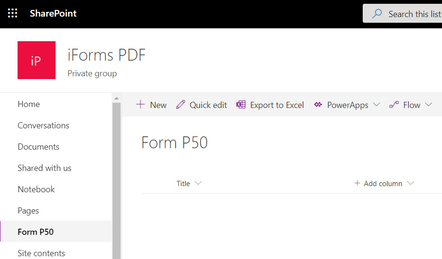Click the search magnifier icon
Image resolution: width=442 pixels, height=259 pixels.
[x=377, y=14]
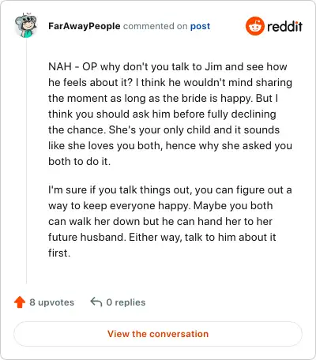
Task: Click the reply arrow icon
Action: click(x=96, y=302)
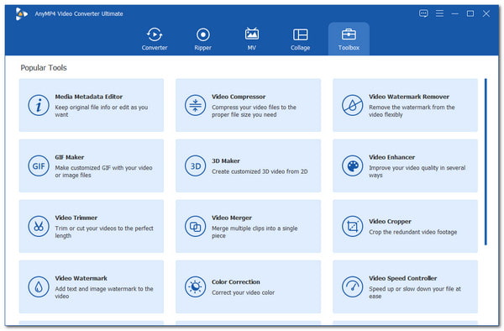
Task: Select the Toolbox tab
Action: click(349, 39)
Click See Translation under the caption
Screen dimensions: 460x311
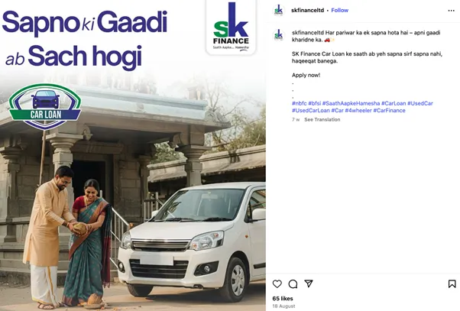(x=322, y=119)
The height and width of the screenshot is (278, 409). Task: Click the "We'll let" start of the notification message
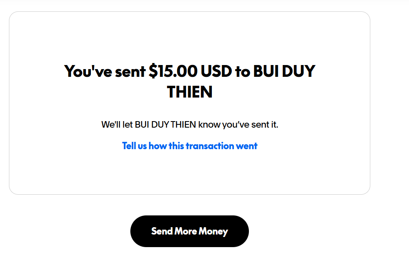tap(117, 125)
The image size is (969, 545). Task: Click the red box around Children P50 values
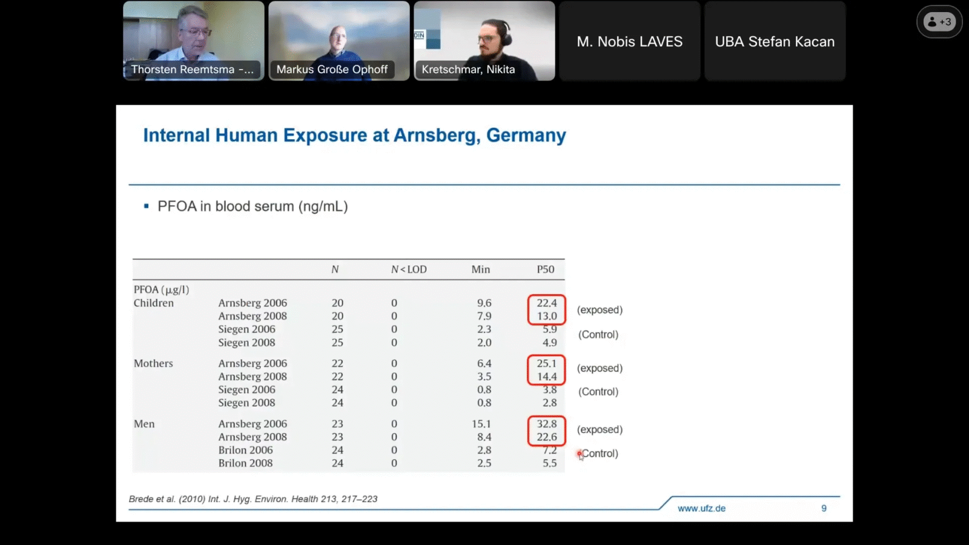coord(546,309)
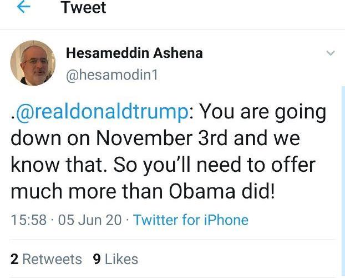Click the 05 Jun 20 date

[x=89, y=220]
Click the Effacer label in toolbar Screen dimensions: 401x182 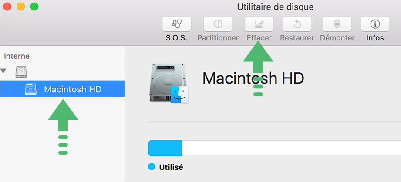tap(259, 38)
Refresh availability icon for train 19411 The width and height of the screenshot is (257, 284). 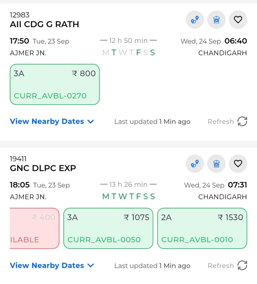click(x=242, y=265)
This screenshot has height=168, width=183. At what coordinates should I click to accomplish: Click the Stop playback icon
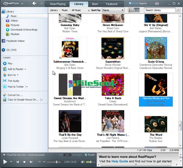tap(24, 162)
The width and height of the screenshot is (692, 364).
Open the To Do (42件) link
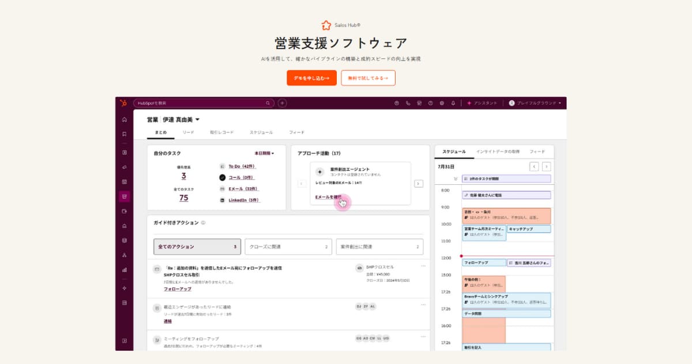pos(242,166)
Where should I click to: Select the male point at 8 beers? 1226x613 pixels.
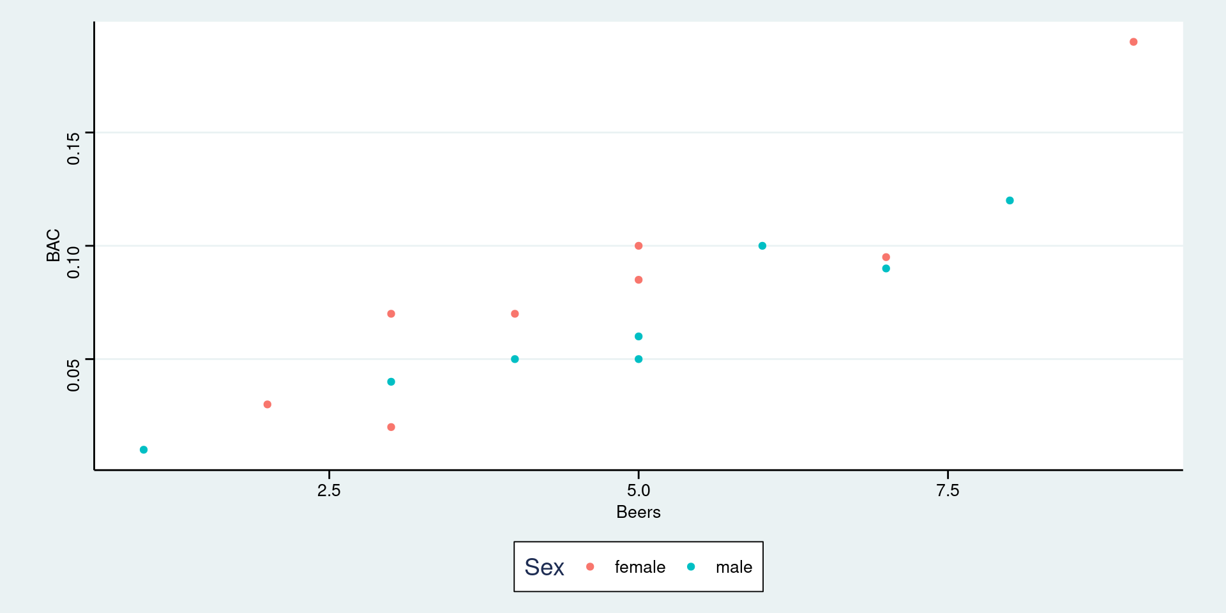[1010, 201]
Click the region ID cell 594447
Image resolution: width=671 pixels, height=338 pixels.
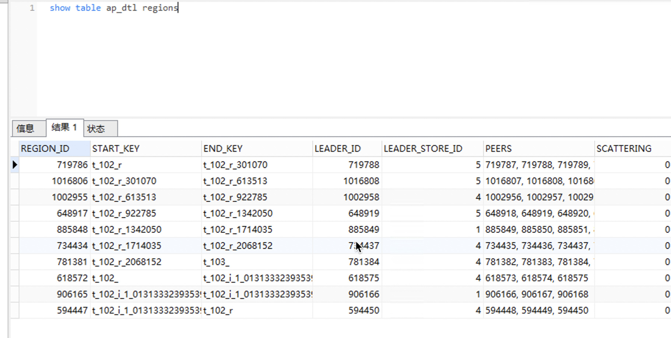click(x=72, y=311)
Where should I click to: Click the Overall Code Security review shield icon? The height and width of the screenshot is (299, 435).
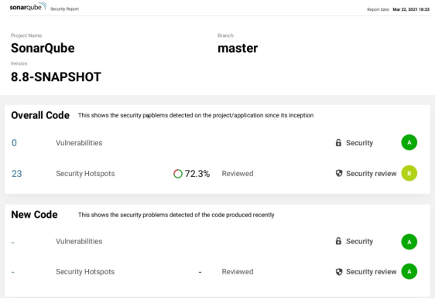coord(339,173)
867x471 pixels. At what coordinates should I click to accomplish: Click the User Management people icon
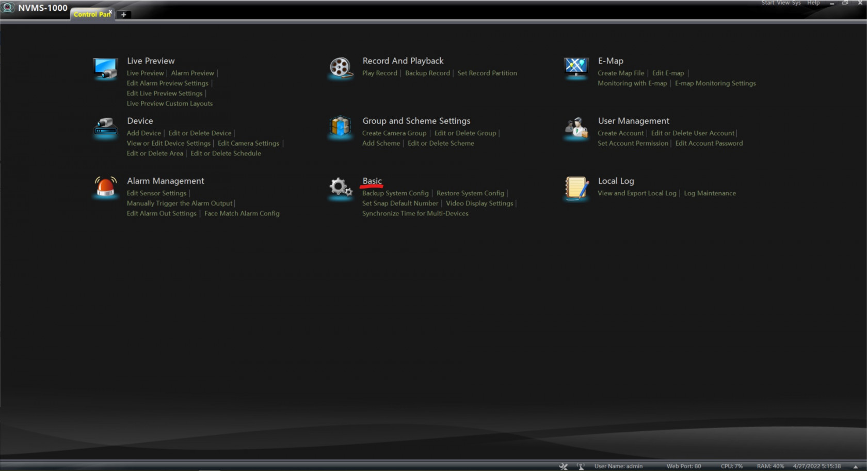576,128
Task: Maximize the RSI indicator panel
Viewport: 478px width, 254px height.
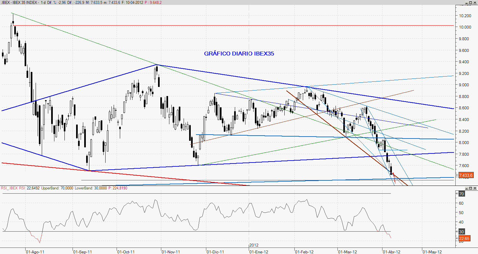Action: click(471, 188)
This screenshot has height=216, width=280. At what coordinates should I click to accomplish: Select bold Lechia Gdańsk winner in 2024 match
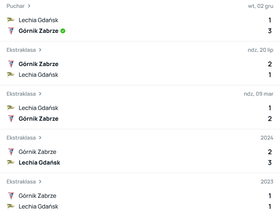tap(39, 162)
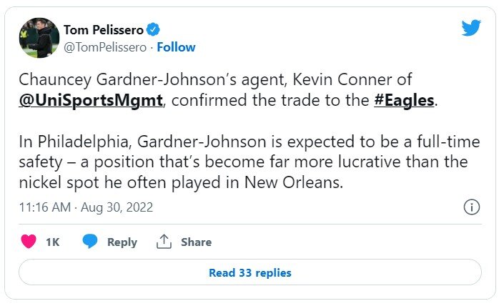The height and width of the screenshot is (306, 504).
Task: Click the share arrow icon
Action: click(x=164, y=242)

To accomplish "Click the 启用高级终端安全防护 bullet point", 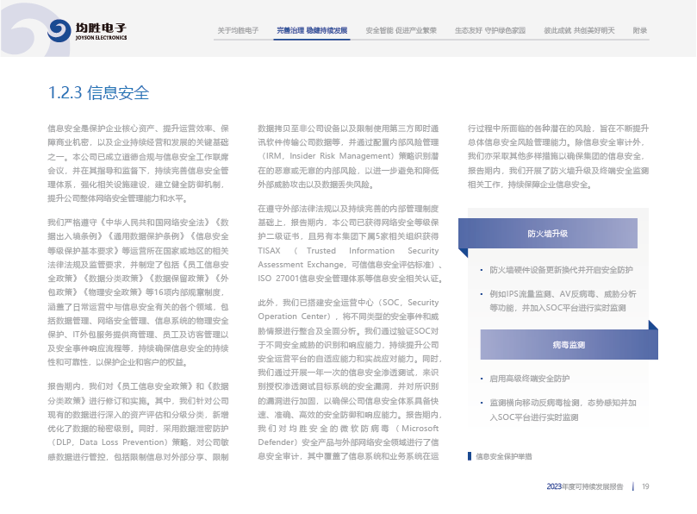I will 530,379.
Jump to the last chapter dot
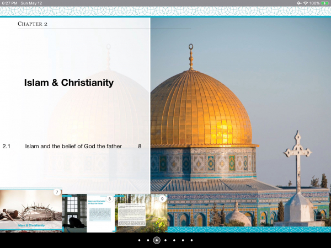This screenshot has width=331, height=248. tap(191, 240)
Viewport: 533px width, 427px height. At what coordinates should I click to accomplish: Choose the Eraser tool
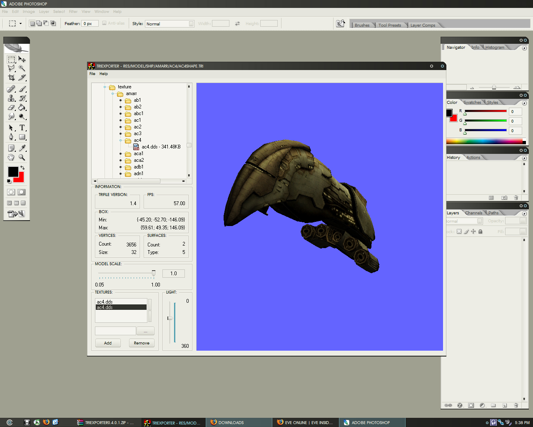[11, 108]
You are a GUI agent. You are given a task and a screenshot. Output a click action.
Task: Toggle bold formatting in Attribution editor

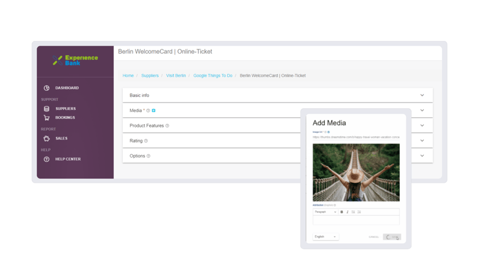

▸ **TASK BRIEF**: Copy out every line of the material above that contains the string "Viewport".

▸ **TASK ANSWER**:
Viewport: 478px width, 254px height.
Viewport: 533px width, 427px height. At what coordinates should I click to accomplish: Choose the Eraser tool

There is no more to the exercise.